* [What to produce]: In the records below, the lines between the one holding "Task: Select the 模拟练车科目二 car icon" and the one holding "Click the Cut scissors icon", inclusive, are to be transcribed exactly; no pictures are to be included.

* [Available records]:
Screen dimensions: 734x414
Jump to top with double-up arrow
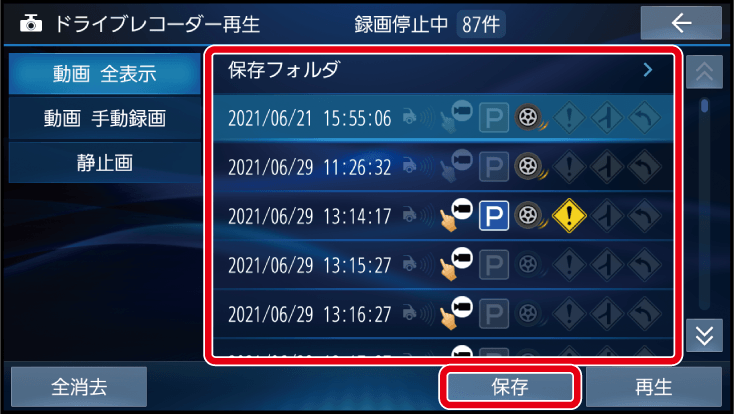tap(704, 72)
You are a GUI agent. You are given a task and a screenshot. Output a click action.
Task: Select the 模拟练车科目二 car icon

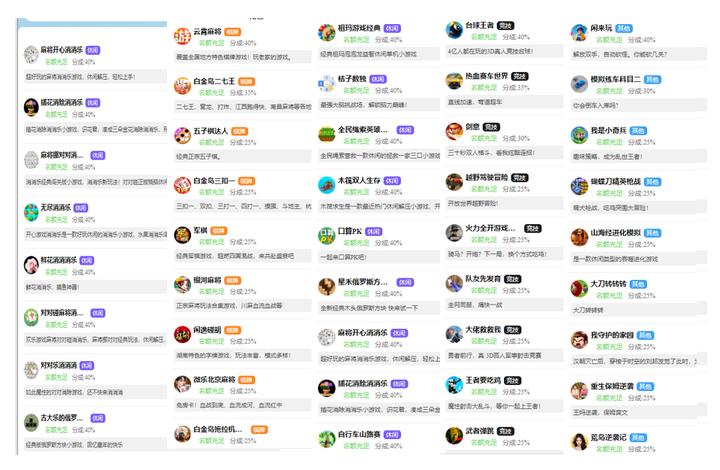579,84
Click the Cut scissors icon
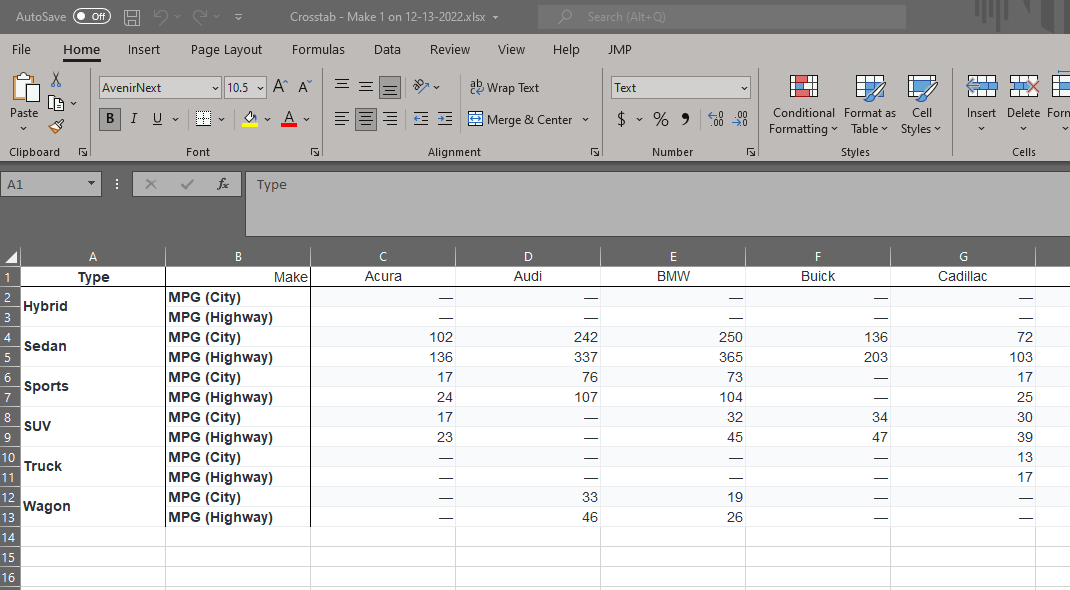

...

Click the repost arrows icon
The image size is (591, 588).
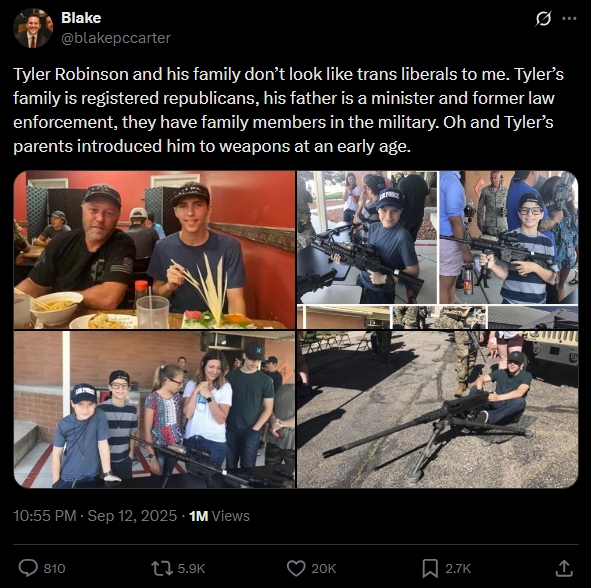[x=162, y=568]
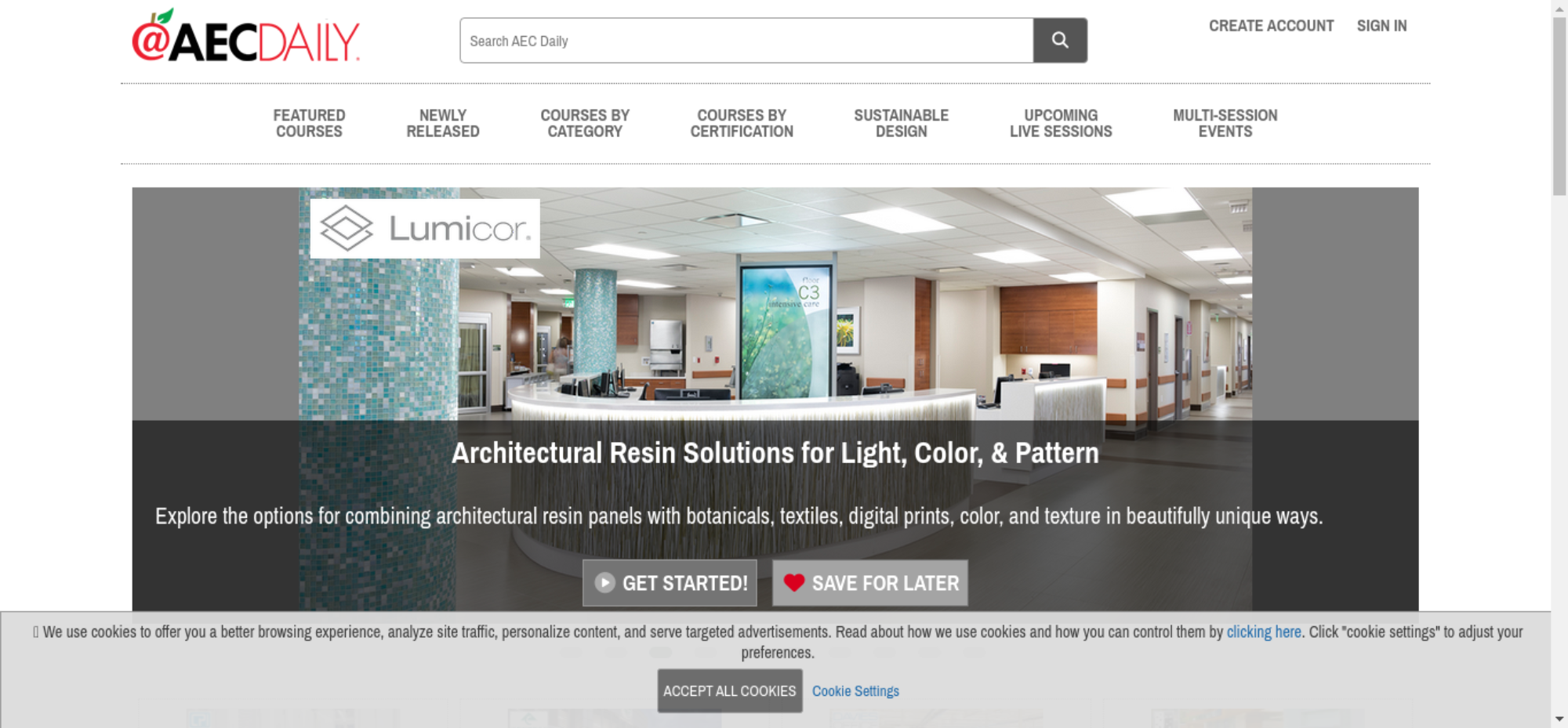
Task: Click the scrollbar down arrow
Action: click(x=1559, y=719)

* [Reply]:
Task: Select the 模拟练车科目二 car icon

579,84
Click the Cut scissors icon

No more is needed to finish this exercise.